#### Your instructions
When the string "computer" is part of a line below, that line should be copied.

#### Data supplied
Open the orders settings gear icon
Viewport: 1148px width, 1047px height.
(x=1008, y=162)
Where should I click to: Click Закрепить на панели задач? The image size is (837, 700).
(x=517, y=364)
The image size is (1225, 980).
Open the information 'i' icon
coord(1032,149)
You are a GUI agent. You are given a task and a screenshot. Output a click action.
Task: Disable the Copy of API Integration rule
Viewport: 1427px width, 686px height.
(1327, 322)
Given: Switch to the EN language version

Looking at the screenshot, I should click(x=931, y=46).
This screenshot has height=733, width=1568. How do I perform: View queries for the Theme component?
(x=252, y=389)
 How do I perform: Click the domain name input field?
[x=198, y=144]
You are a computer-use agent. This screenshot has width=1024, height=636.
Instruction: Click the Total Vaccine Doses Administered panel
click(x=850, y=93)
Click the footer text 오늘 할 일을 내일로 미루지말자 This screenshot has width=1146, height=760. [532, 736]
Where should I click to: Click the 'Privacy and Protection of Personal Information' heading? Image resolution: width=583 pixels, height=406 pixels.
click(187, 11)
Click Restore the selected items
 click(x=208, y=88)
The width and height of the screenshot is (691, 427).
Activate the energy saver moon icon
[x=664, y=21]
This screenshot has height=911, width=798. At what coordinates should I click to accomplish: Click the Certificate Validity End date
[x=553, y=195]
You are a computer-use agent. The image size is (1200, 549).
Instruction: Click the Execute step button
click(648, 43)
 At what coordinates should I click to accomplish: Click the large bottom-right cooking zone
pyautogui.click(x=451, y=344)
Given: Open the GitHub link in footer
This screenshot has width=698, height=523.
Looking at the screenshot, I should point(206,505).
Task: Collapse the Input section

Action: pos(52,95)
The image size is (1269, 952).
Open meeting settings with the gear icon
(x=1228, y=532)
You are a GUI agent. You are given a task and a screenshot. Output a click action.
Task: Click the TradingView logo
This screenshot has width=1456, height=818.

#### Answer box
You are a computer-use agent. This screenshot has width=1024, height=636.
You are a computer-use agent. The image size is (1200, 549).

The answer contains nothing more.